■ **What is required**:
How many lines of the items below contain the string "axis"? Reply with the number alone.

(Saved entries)
────────

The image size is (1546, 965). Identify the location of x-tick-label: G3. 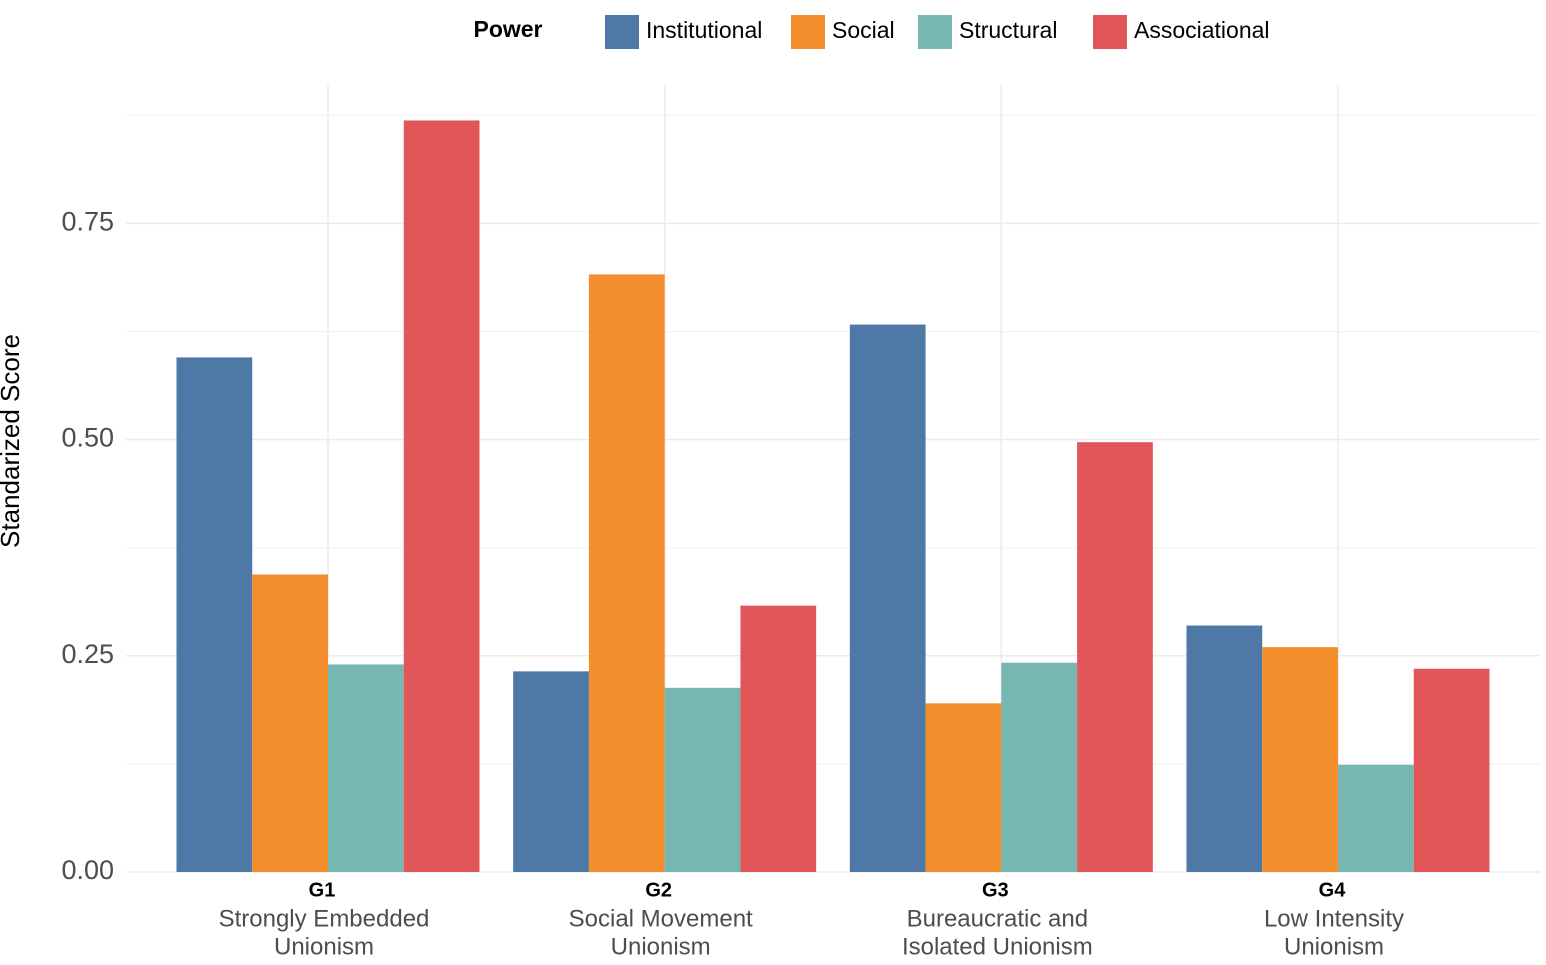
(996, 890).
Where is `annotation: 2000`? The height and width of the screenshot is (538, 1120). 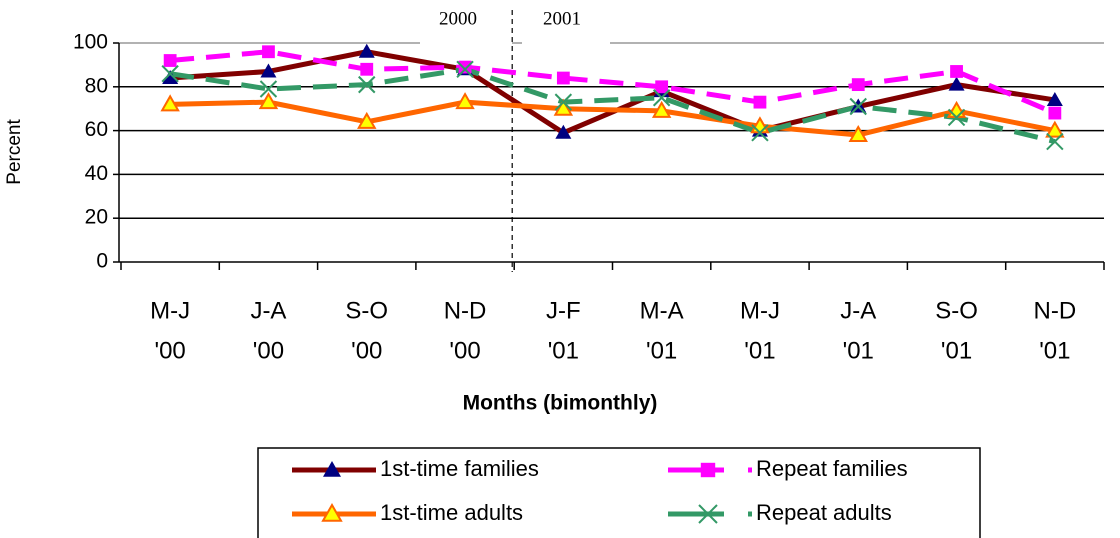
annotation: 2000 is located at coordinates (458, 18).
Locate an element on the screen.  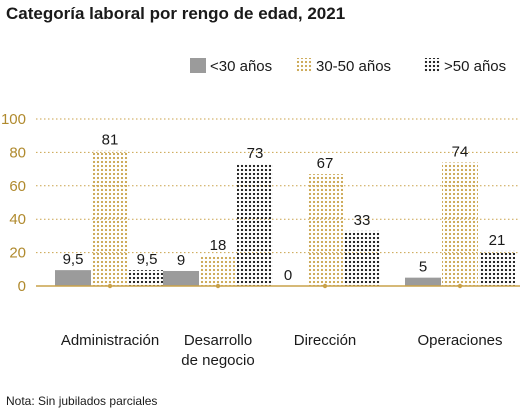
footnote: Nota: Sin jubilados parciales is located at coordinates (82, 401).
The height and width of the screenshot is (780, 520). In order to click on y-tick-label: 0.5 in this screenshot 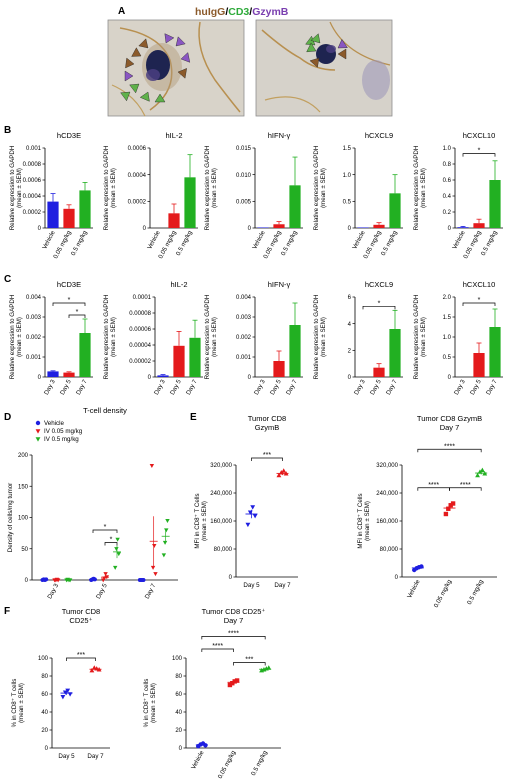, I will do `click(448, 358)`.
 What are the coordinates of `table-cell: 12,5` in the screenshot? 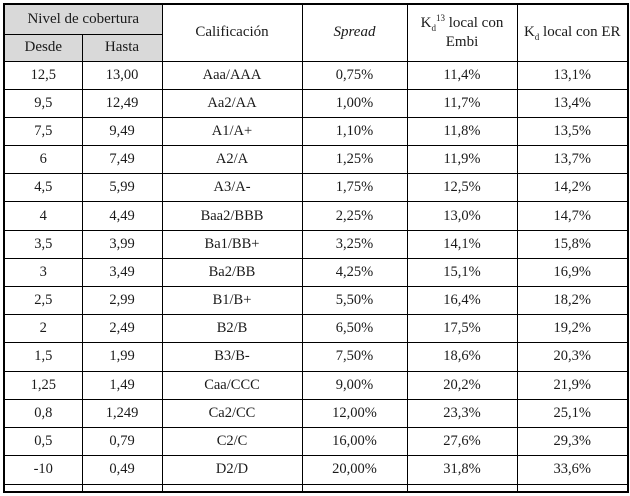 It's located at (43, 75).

────────

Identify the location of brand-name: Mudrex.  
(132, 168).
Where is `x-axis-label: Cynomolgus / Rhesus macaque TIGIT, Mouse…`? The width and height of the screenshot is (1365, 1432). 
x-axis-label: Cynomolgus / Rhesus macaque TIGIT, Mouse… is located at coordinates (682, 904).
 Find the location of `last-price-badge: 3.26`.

────────

■ **Answer for this exercise**:
2